CBS News reports that in a 5-4 decision today, June 26th, the Supreme Court ruled that the president has the power to prevent certain groups of immigrants from entering the country. Chief Justice John Roberts, a noted conservative, penned the majority opinion, and the other four conservative justices voted alongside him. In his opinion, Roberts argued that the ban didn’t demonstrate prejudice against Muslims.
Omar Jadwat, director of the American Civil Liberties Union’s Immigrants Rights Project, said in a statement that the decision would “go down in history as one of the Supreme Court’s great failures.” The ACLU was one of the groups that legally challenged the travel ban.
"The court failed today, and so the public is needed more than ever," Jadwat's statement read. "We must make it crystal clear to our elected representatives: If you are not taking actions to rescind and dismantle Trump’s Muslim ban, you are not upholding this country’s most basic principles of freedom and equality."
Trump, meanwhile, celebrated the Supreme Court’s decision with an all-caps tweet.
As the New York Times notes, the version of the travel ban that SCOTUS upheld today, which was issued in September 2017, affects residents of Somalia, Iran, Yemen, Venezuela, North Korea, Libya, and Syria. Under the ban, citizens of these countries are barred from emigrating to the U.S., although some can still enter under certain kinds of visas.

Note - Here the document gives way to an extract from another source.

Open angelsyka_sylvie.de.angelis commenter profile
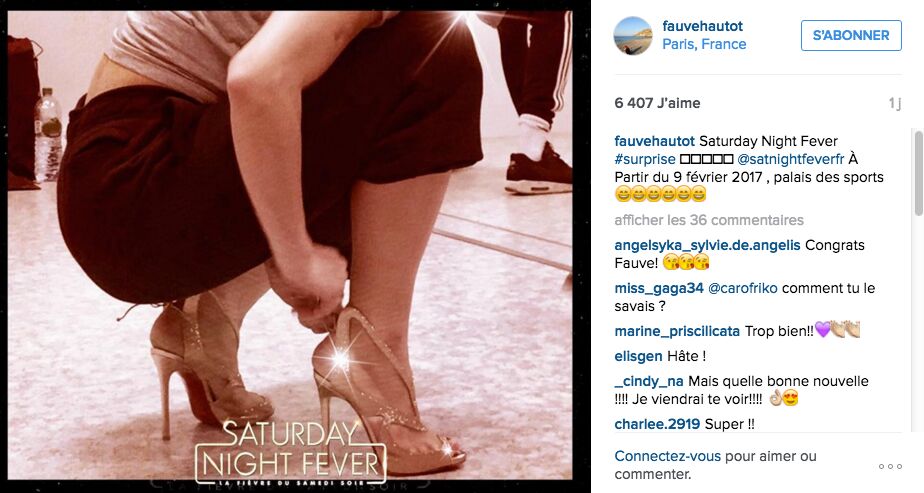Viewport: 924px width, 493px height. [707, 245]
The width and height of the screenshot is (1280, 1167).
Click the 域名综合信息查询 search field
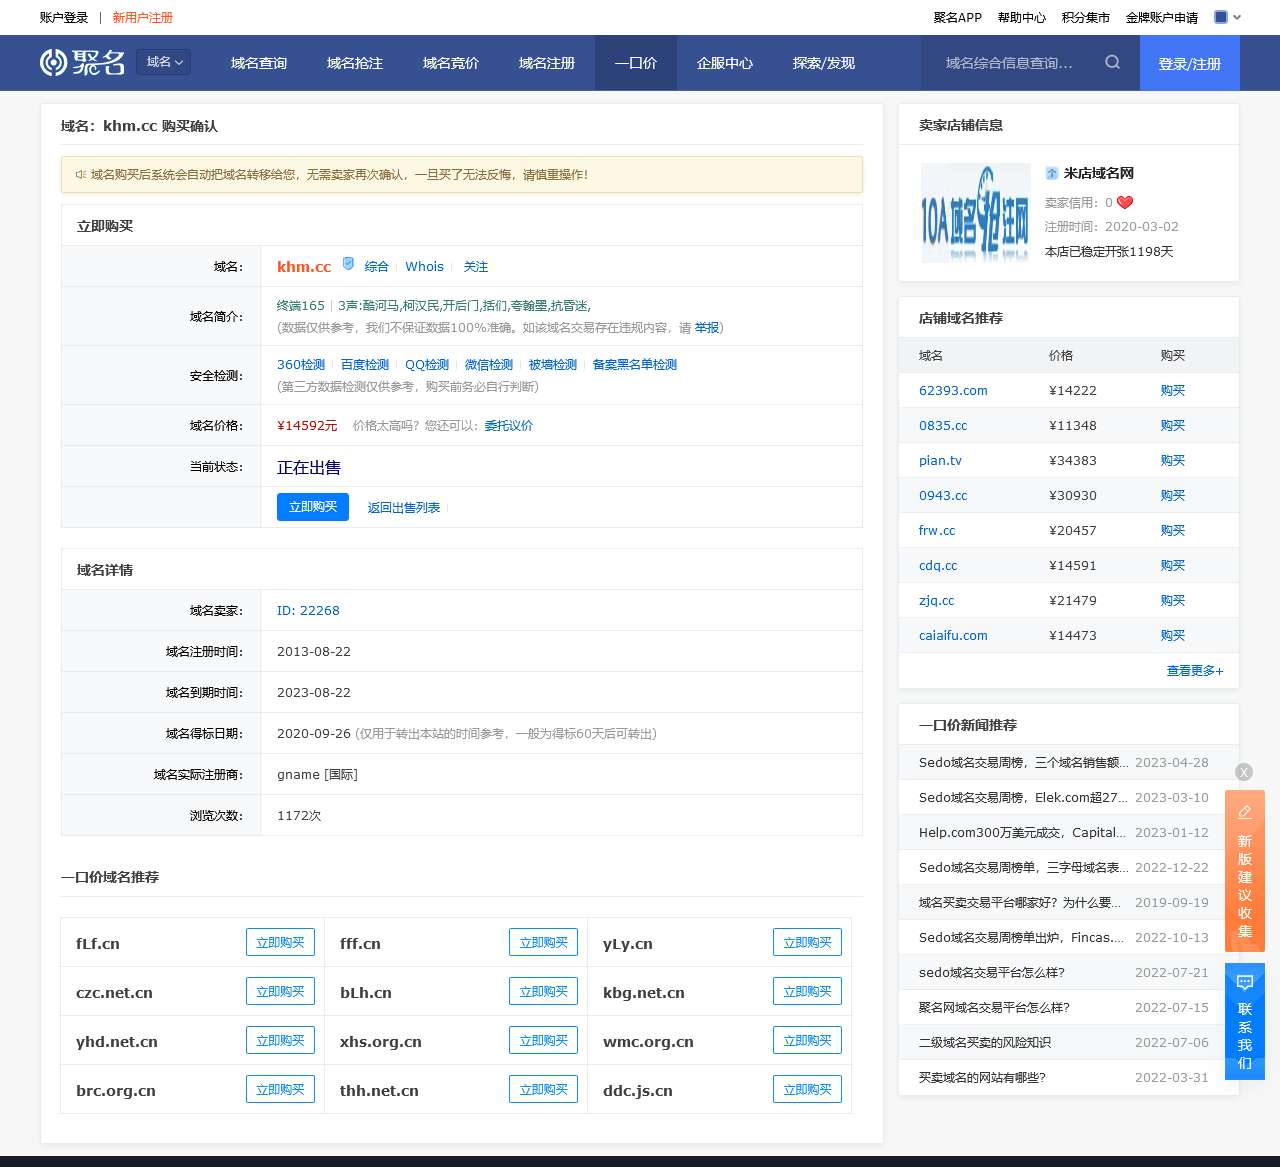coord(1010,63)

Vox pointed out that while this version of the ban is slightly less restrictive than the first two, it’s also meant to be permanent. In theory, today’s decision could be negated by the 9th Circuit Court, which still has to rule on the ban, but Vox notes that it will be difficult to stop what is already in motion.
Today’s ruling on the travel ban is heartbreaking. In this difficult time, we stand with immigrants and will continue to fight for the rights of all people. If you wish to protest SCOTUS’s decision, the ACLU is hosting rallies around the country this week.